**Extrait**
'''

La mafia dans la construction

Les fonds publics sont en péril, la démocratie aussi

il ne s'agit pas seulement de préserver les fonds publics contre des pillards en smoking

Crime organisé et politique - collusion (privatisation de l'État)

Y a-t-il encore des Québécois pour penser qu'un code d'éthique préviendra les abus dans les contrats publics? Quand un tel code a été proposé, l'été dernier, le président de l'Union des municipalités du Québec, commentant le rapport, s'est félicité qu'on y «reconnaisse d'emblée le bon fonctionnement des administrations locales actuelles». Trois mois plus tard, le réveil est brutal.
Pour le président de l'UMQ, Robert Coulombe, il n'y avait pas de failles dans les lois. À quoi bon ce rapport, lui avait-on demandé, à sauver les apparences? Non, répondit-il. «Le code de déontologie va faire en sorte de rassurer les citoyens, de leur montrer que les élus sont bien encadrés.» Pour être encadrés, ils l'étaient, mais -- faut-il croire -- pas par ceux dont c'est le mandat.
Quand une combine d'entrepreneurs à Laval est venue à la connaissance de Québec, ni les Affaires municipales ni la Justice n'ont sévi. La Sûreté aurait fait enquête, dit-on, mais le dossier, refilé à Ottawa, y a été apparemment réglé à la sauvette. Oui, un encadrement existe, mais comme dirait un cynique, ce n'est pas la burka, stupides, c'est la mafia!
Sitôt paru le rapport sur l'éthique, d'autres élus se sont hâtés d'en approuver l'idée. Déjà pourtant, quelques experts en affaires locales faisaient entendre un autre son de cloche. Ainsi, dans une entrevue à La Presse, un avocat en droit municipal, Me Marc-André Lechasseur, tiendra des propos qui, à la lumière de révélations récentes, frappaient dans le mille.

'''

**Objectifs**
1. Recopiez le passage du texte sur la mafia dans la construction, depuis « Quand une combine » jusqu'à « dans le mille. » inclus.
2. Prolongez le texte sur la mafia dans la construction au-delà de sa dernière phrase.

**Échantillon de données**
'''

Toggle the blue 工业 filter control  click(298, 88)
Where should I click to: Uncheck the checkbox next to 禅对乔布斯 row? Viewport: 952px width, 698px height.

'''

**Réponses par consigne**
1.
Quand une combine d'entrepreneurs à Laval est venue à la connaissance de Québec, ni les Affaires municipales ni la Justice n'ont sévi. La Sûreté aurait fait enquête, dit-on, mais le dossier, refilé à Ottawa, y a été apparemment réglé à la sauvette. Oui, un encadrement existe, mais comme dirait un cynique, ce n'est pas la burka, stupides, c'est la mafia!
Sitôt paru le rapport sur l'éthique, d'autres élus se sont hâtés d'en approuver l'idée. Déjà pourtant, quelques experts en affaires locales faisaient entendre un autre son de cloche. Ainsi, dans une entrevue à La Presse, un avocat en droit municipal, Me Marc-André Lechasseur, tiendra des propos qui, à la lumière de révélations récentes, frappaient dans le mille.

2.
«Il y a des villes totalement corrompues, a-t-il dit, qui disposent de codes d'éthique absolument magistraux.» Et ce juriste de regretter que le rapport sur l'éthique municipale passe sous silence les entorses les plus répandues, soit «les appels d'offres faits sur mesure pour accommoder un promoteur particulier, les critères qualitatifs dans l'attribution des contrats, les grilles d'évaluation subjectives».
Or, il serait surprenant que les bénéficiaires de grands travaux se soient contentés de lorgner des fonds municipaux. Le gouvernement provincial a longtemps négligé les ponts et chaussées, certes, mais son ministère des Transports offrait encore des contrats plantureux. Ces autres appels d'offres sont-ils aussi allés à un monopole de la garnotte? À l'Assemblée nationale, c'est la pensée qui agite l'opposition, laquelle n'explique pas autrement la réticence du cabinet Charest à déclencher une enquête publique. Cette réticence ne durera pas longtemps.
Le dernier recours
Ironie du sort, un parti qui pourfend la corruption, Vision Montréal, vient d'y sacrifier son ancien chef. Benoît Labonté est victime, clame Louise Harel, d'une «tentative d'assassinat politique». La candidate à la mairie incite les sources anonymes des médias à donner leurs «preuves» au Directeur général des élections (DGE). Elle est en retard sur les événements. Le DGE, qui peine à suivre un scrutin de village, n'ira pas loin dans la métropole, à supposer que la loi lui en donne la responsabilité. Sauf erreur, il n'a pas autorité sur les courses au leadership. Même la SQ aurait peut-être du mal à expliquer son inaction chronique quant aux contrats publics. Reste la «sanction politique», notion chère au maire de Laval, Gilles Vaillancourt. Mais que vaut-elle quand il est devenu dangereux d'être candidat aux élections?
(Nul ne saurait rester indifférent, en effet, quand on voit des gens, non plus seulement acheter des élections, mais tenter d'empêcher la tenue d'un scrutin. Un Brian Mulroney fut jadis élu chef du Parti progressiste conservateur grâce à de l'argent allemand. Voilà maintenant qu'un Lino Zambito, mamma mia, voulait choisir lui-même qui serait le chef à Boisbriand!)
Ce n'est pas un pur hasard si les gens qui savent -- mais se taisaient jusqu'ici -- ont commencé à «parler aux journalistes». En matière de corruption politique ou de violence d'affaires, la sécurité publique ne fonctionne pas depuis des années. Les médias -- là où il y en a qui ne craignent pas de s'y attaquer -- sont devenus le dernier recours, sinon le seul qui vaille. En revanche, dès qu'une sombre histoire, fondée ou non, éclate, le choc est brutal.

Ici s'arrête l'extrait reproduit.